Разве все эти дни радость, которую ему доставлял план похода на «ПН», не омрачалась тревожным вопросом, как примет его выступление Леа? Конечно, низость продажной газетки, поведшей травлю против пего и против нее, должна была показать Леа, что ягненок бедняка здесь ни при чем. Но когда имеешь дело с Леа, никогда нельзя знать, смогут ли разумные доводы сломить ее упорство и предрассудки. Ее холодный, презрительный тон в разговоре по телефону, ее молчание, ее «смотрите не станьте и вы свиньей» были проявлением чувств, недоступных никакой логике.

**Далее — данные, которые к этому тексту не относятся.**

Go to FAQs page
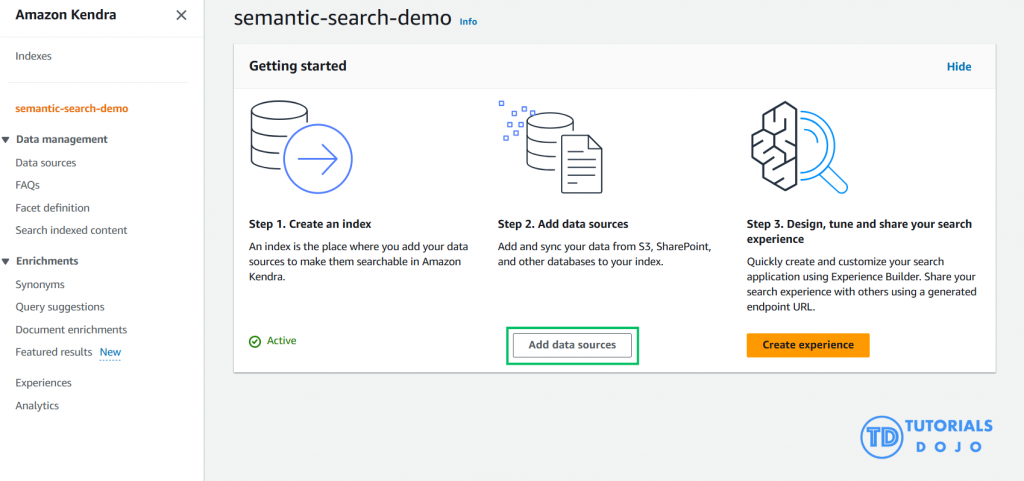Screen dimensions: 1024x481 tap(27, 185)
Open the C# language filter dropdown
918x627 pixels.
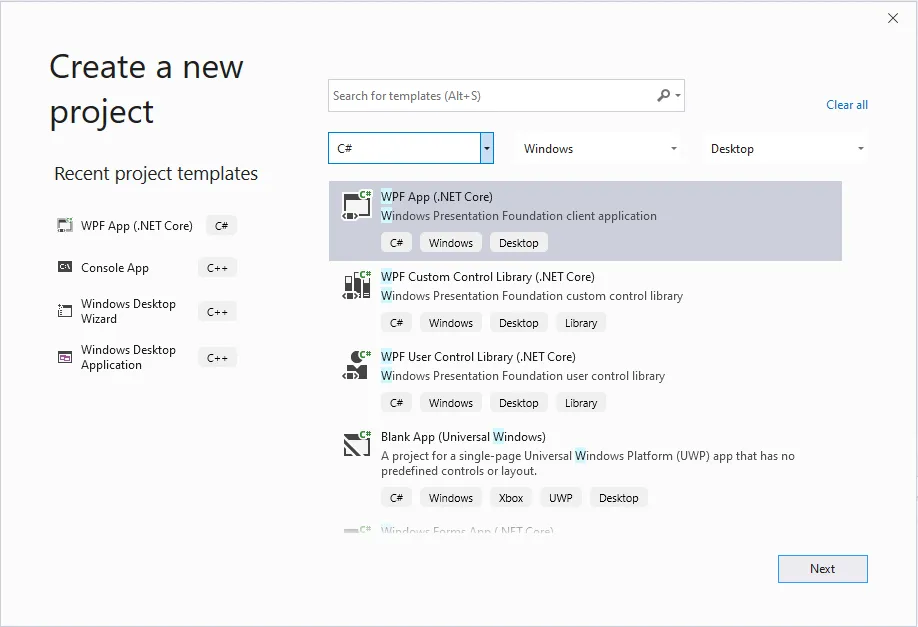click(x=486, y=148)
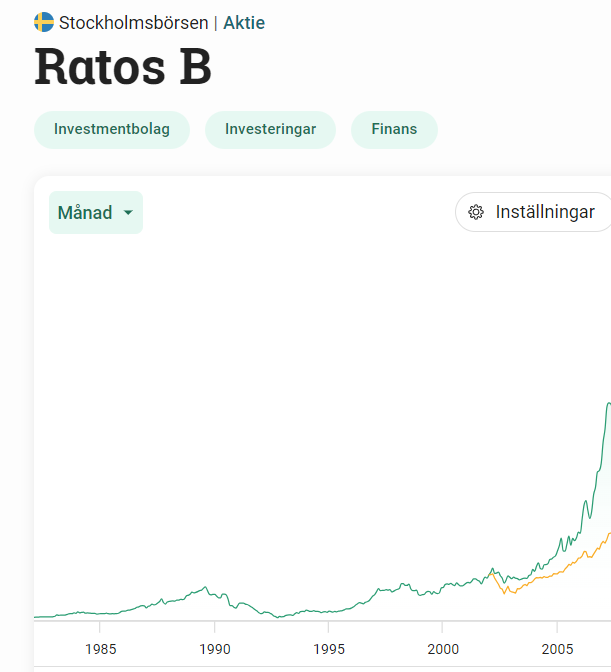
Task: Click the 1990 label on the time axis
Action: coord(215,648)
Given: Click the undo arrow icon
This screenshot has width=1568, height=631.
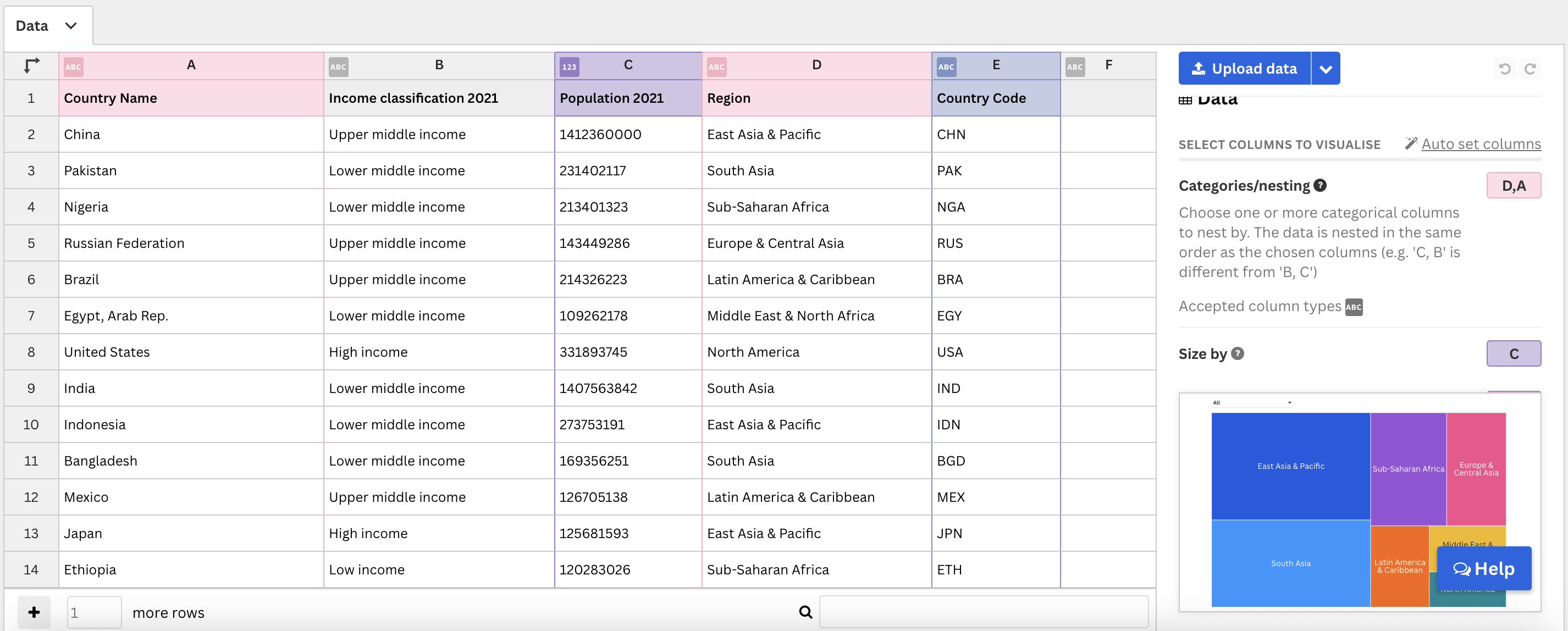Looking at the screenshot, I should pos(1504,69).
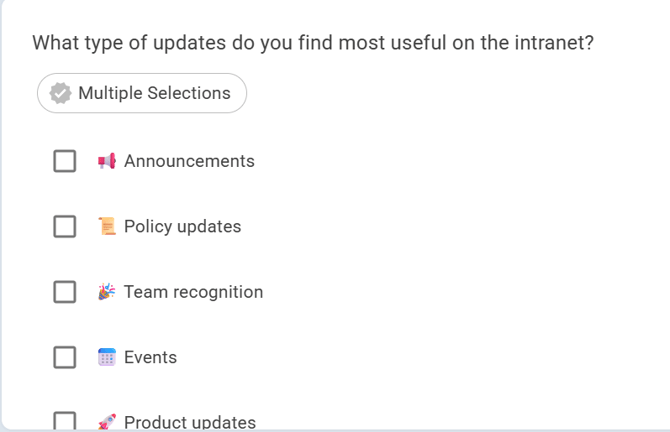Click the party popper icon beside Team recognition
The height and width of the screenshot is (432, 670).
pos(107,292)
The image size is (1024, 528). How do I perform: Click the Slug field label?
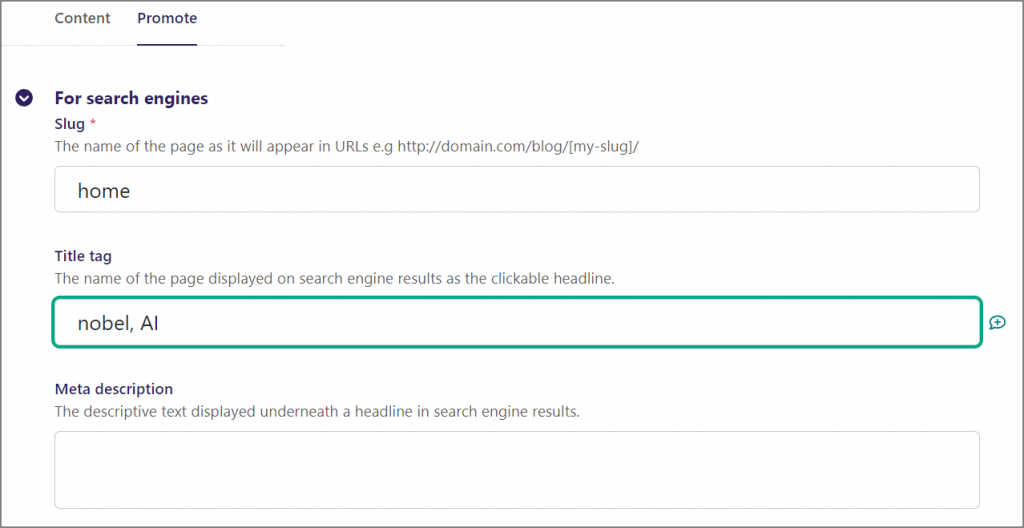pyautogui.click(x=69, y=123)
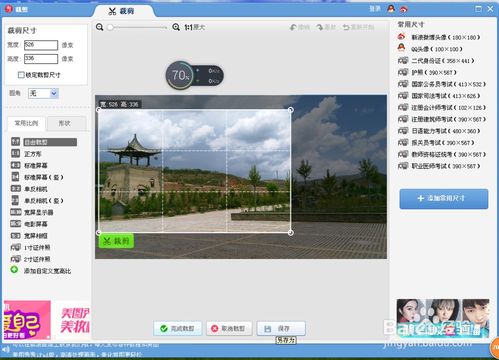Select the QQ avatar 100×100 preset
499x360 pixels.
click(x=430, y=49)
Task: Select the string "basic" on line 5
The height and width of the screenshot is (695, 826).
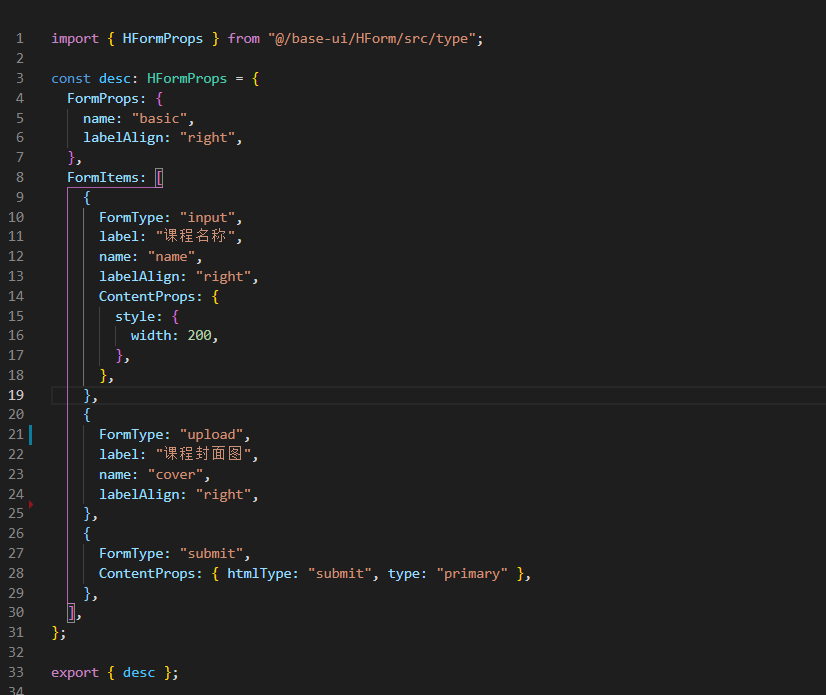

После этого неприятного разговора все в конце концов сложилось не так плохо, как он опасался. Сторонний наблюдатель вряд ли заметил бы какую-нибудь перемену в его отношениях с Леа после статьи в «Парижских новостях». И все же что-то переменилось. Когда он пытался объясниться с ней по поводу проклятой статьи, когда хотел рассказать, как он рыцарски выложил Гейдебрегу всю правду о их отношениях, она просто-напросто велела ему замолчать. С пугающим спокойствием она заявила, что слова не властны над чувством, что его общество не доставляет ей прежней радости, а мысль о том, что их отношения могут когда-нибудь оборваться, уже не кажется ей такой безутешной, как еще недавно. Эти оскорбительные слова она произносила дружеским тоном, спокойно устанавливая факты; она отказалась выслушать его возражения, и Визенер не посмел иронией умалить значение ее слов. Ни в присутствии Леа, ни наедине с собой. Он до боли ясно сознавал, что никогда не сможет вычеркнуть эту женщину из своей жизни. Тщетно призывал он рассудок к борьбе с чувством. Бесспорно, разница между реальной Леа и портретом, висевшим в его библиотеке, резко бросалась и глаза. С портрета на него смотрела молодая, нежная, прелестная женщина, реальная же Леа была стареющей еврейкой, с большим, хрящеватым, некрасивым носом, а еще через несколько лет она совсем отцветет. Но как бы часто, как бы сухо и отчетливо он все это ни повторял себе, ничего не помогало. Портрет и живая Леа были едины. Напрасно он говорил себе, что и в будущем от связи с ней можно ждать больше огорчений, чем радости. Но эти соображения ни к чему не приводили. Он попросту привязан к ней, она нужна ему. Лишись он возможности говорить с ней о своих делах, приятных и неприятных, эти дела потеряли бы для него всякий интерес. Исчезни она из его жизни, эта жизнь потеряла бы всякий смысл. Его отношение к Леа, — он вынужден был себе признаться в этом, — могли быть выражены одним только глупым словом — любовь. И мысль о том, что поход против «Парижских новостей» ставит под угрозу его любовь, отравляла радость, доставленную ему и проектом и реабилитацией.
Такова была картина его отношений с Леа все это время, даже еще каких-нибудь десять минут назад. Но известие, что Фридрих Беньямин, бесспорно, жив, сразу рассеяло все его тревоги. Теперь все переменилось.
Он останавливается у подъезда своего дома. На лифте поднимается к себе, идет в гардеробную. «Тореадор, тореадор», — насвистывает он, облачаясь в удобное домашнее платье, и затем насмешливо: «О Базель, дни мои продли и смерть на жен моих пошли». В своем роскошном черном халате он ходит взад и вперед, не то цезарь, не то самурай, чувствуя себя как человек, которого жестоко обидели его ближние, но зато блестяще оправдали последние события.
Ибо с чем он предстанет теперь перед Леа? Леа встревожили нашептывания некоего Траутвейна, она поверила в fait accompli. В нем, Визенере, она заподозрила идейного соучастника этого fait accompli, она допустила, что он может стать «свиньей», вынудила у него обещание ничего против «ПН» не предпринимать. И вот оказывается, что Беньямин жив, Леа была к нему, Визенеру, жестоко несправедлива, все предпосылки, на которых основывались ее обвинения, ошибочны. Самый придирчивый блюститель морали — и тот признал бы, что он свободен от данного им слова. Леа не может его ни в чем упрекнуть, ни разум, ни чувство в ней не будут задеты, если он теперь приведет в исполнение свой план похода на «ПН».
Его смущение, его скованность и подавленность во время их последнего, тягостного телефонного разговора вызывались только сомнением, не вмешалась ли все же в дело «базельская смерть». Теперь скованности больше нет. «Все облака, черневшие над ним, схоронены в бездонном море жизни». Его по-детски радовала предстоящая встреча с Леа, он рисовал себе картину, как с безразличным видом скажет, что Фридрих Беньямин жив. Он уже заранее готовился проявить в этом разговоре великодушие и такт.